▶ PASSAGE GIVEN:
********

GRINDR IS NOT TINDER

If you picture Tinder's interface like a filtration system, imagine Grindr like wading through a swamp with no shoes on. Anyone can send you unsolicited nudes as their icebreaker. ANYONE. There's no degree of separation for a vetting process, it's just a bunch of thirsty dudes in geographic cesspools hunting each other.

Because it's not like Tinder, you shouldn't be modeling your Grindr profile like one. Tinder is where you can post vacation photos with maybe a family member or best girlfriend to make it look like you're a fun and functional human being. Don't do that on Grindr. Grindr is for hookups, without having to go through the boring formalities like "What's your name?" or "What do you do when the sun is up?"

CRAFT YOUR PROFILE

I mean, you could be looking for Mr. Right on Grindr, but in the context of my guide, you're already using it wrong. In my experience, there are two successful types of Grindr profile to craft for successful responses: a sexy, mysterious profile where you come off as a cool, mildly apathetic person who doesn't look as desperate as you actually are in real life, or the more direct approach. The direct approach has a Tinder-esque face pic, maybe shirtless, and has social media accounts linked to it.

Personally, I opt for the face pic with social media linked up, because in this modern age I feel like internet stalking is a given with online dating.



An important note about daily existence in society: Don't be discriminatory! If you're writing things like "no femme guys" or "masc4masc" or "white dudes only" you don't deserve to hook up with ANYONE, and I hope you lose your phone in a taxi.

Once you pick your photo and ~vibe~ of your profile, it's time to tell all the other desperately horny men what you're looking for.

BE DIRECT ABOUT WHAT YOU'RE LOOKING FOR

It's really important to be clear about what you want and what you're into. No one wants to go to someone's place thinking it's going to be a medium-vanilla hookup and the guy is high on meth with four friends, or asking me weird things like if I am going to ever see him again. You could be looking for those things, and I'm 100 percent not shaming you for it, but just tell people what they're getting into. Ask, and you shall receive. Here are some examples of me telling all the dudes out there what it takes to get into my pants.

********

▶ MATERIAL PROVIDED:

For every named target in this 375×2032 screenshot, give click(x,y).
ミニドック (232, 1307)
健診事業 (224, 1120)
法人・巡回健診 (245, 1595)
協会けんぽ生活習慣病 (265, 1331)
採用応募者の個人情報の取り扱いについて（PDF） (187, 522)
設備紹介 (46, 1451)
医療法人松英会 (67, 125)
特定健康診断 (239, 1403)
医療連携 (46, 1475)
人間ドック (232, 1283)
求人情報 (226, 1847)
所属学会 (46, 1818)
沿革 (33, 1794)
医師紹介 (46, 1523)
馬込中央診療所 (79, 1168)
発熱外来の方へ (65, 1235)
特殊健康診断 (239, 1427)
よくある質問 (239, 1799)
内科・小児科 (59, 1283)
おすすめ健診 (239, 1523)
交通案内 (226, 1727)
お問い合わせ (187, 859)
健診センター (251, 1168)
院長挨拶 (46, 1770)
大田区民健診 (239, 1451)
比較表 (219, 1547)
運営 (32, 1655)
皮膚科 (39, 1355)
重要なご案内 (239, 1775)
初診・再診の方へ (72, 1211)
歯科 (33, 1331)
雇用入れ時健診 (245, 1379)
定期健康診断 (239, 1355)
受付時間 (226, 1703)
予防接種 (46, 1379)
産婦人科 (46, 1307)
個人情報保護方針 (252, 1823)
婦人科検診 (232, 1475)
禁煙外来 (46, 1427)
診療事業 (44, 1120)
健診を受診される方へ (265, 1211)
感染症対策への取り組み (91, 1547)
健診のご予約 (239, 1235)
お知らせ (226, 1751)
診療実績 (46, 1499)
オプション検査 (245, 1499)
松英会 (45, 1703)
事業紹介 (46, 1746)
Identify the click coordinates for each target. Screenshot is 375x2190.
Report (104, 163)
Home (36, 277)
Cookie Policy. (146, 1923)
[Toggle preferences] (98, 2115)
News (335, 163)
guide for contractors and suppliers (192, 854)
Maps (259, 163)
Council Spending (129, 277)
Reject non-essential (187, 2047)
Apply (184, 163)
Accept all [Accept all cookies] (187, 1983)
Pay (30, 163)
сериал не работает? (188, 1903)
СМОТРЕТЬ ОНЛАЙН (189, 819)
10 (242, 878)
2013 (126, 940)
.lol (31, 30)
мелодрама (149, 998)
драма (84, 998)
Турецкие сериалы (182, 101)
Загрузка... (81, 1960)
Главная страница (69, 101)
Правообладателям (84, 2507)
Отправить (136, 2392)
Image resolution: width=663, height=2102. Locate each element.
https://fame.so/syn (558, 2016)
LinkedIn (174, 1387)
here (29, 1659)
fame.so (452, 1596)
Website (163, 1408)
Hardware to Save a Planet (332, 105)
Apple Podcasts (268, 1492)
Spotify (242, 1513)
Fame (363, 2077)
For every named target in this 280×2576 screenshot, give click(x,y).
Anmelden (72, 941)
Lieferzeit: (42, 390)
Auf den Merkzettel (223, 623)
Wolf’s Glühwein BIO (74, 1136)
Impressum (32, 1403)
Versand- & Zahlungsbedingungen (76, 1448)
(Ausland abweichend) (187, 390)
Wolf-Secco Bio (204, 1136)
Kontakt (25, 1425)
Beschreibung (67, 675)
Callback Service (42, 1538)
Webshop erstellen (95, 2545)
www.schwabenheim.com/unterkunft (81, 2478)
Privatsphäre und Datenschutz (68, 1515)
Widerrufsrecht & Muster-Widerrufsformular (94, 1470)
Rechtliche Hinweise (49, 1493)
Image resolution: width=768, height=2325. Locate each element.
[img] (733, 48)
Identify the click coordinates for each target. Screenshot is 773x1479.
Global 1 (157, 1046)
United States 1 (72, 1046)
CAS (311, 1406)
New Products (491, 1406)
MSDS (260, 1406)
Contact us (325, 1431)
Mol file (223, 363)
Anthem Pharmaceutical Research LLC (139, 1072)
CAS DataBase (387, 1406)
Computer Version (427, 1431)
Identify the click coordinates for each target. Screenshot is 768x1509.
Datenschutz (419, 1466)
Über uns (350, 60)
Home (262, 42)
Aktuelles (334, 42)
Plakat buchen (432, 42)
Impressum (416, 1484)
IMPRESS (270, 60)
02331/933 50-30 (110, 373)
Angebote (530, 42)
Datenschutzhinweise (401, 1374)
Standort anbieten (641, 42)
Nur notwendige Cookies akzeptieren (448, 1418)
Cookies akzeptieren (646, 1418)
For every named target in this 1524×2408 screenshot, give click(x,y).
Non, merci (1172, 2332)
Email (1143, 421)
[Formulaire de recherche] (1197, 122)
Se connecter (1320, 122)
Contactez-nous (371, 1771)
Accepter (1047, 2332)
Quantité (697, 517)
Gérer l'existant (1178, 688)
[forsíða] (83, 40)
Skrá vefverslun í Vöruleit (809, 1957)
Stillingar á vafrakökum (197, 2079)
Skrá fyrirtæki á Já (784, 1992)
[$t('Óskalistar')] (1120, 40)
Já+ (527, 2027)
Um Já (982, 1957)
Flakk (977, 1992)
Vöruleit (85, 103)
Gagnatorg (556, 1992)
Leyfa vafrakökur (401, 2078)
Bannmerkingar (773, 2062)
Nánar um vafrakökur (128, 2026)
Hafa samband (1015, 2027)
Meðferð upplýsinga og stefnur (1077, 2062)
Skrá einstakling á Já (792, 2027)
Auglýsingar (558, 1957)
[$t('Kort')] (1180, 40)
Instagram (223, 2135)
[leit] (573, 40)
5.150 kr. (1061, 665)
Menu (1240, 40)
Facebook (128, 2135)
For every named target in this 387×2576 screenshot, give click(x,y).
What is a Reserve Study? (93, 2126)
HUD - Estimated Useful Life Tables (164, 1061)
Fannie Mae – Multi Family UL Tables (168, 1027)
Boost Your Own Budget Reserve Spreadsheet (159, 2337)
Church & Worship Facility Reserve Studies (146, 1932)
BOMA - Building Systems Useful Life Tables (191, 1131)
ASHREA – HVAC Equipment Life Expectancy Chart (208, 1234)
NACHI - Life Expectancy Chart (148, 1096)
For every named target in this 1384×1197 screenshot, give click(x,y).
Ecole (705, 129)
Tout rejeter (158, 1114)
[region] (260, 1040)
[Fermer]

********

▶ THE TASKS:
A - Revise the Grindr guide from "An important note" through "phone in a taxi.", replacing "taxi" with "cab".
B - Copy out the rows, starting with the line with "guide for contractors" and going on through the line with "CAS DataBase (387, 1406)", with both of those lines included.
The Grindr guide and the rows are unrelated to each other.

▶ THE RESULTS:
A -
An important note about daily existence in society: Don't be discriminatory! If you're writing things like "no femme guys" or "masc4masc" or "white dudes only" you don't deserve to hook up with ANYONE, and I hope you lose your phone in a cab.

B -
guide for contractors and suppliers (192, 854)
Maps (259, 163)
Council Spending (129, 277)
Reject non-essential (187, 2047)
Apply (184, 163)
Accept all [Accept all cookies] (187, 1983)
Pay (30, 163)
сериал не работает? (188, 1903)
СМОТРЕТЬ ОНЛАЙН (189, 819)
10 (242, 878)
2013 (126, 940)
.lol (31, 30)
мелодрама (149, 998)
драма (84, 998)
Турецкие сериалы (182, 101)
Загрузка... (81, 1960)
Главная страница (69, 101)
Правообладателям (84, 2507)
Отправить (136, 2392)
Image resolution: width=663, height=2102. Locate each element.
https://fame.so/syn (558, 2016)
LinkedIn (174, 1387)
here (29, 1659)
fame.so (452, 1596)
Website (163, 1408)
Hardware to Save a Planet (332, 105)
Apple Podcasts (268, 1492)
Spotify (242, 1513)
Fame (363, 2077)
For every named target in this 280×2576 screenshot, give click(x,y).
Anmelden (72, 941)
Lieferzeit: (42, 390)
Auf den Merkzettel (223, 623)
Wolf’s Glühwein BIO (74, 1136)
Impressum (32, 1403)
Versand- & Zahlungsbedingungen (76, 1448)
(Ausland abweichend) (187, 390)
Wolf-Secco Bio (204, 1136)
Kontakt (25, 1425)
Beschreibung (67, 675)
Callback Service (42, 1538)
Webshop erstellen (95, 2545)
www.schwabenheim.com/unterkunft (81, 2478)
Privatsphäre und Datenschutz (68, 1515)
Widerrufsrecht & Muster-Widerrufsformular (94, 1470)
Rechtliche Hinweise (49, 1493)
Image resolution: width=768, height=2325. Locate each element.
[img] (733, 48)
Identify the click coordinates for each target. Screenshot is 773x1479.
Global 1 (157, 1046)
United States 1 (72, 1046)
CAS (311, 1406)
New Products (491, 1406)
MSDS (260, 1406)
Contact us (325, 1431)
Mol file (223, 363)
Anthem Pharmaceutical Research LLC (139, 1072)
CAS DataBase (387, 1406)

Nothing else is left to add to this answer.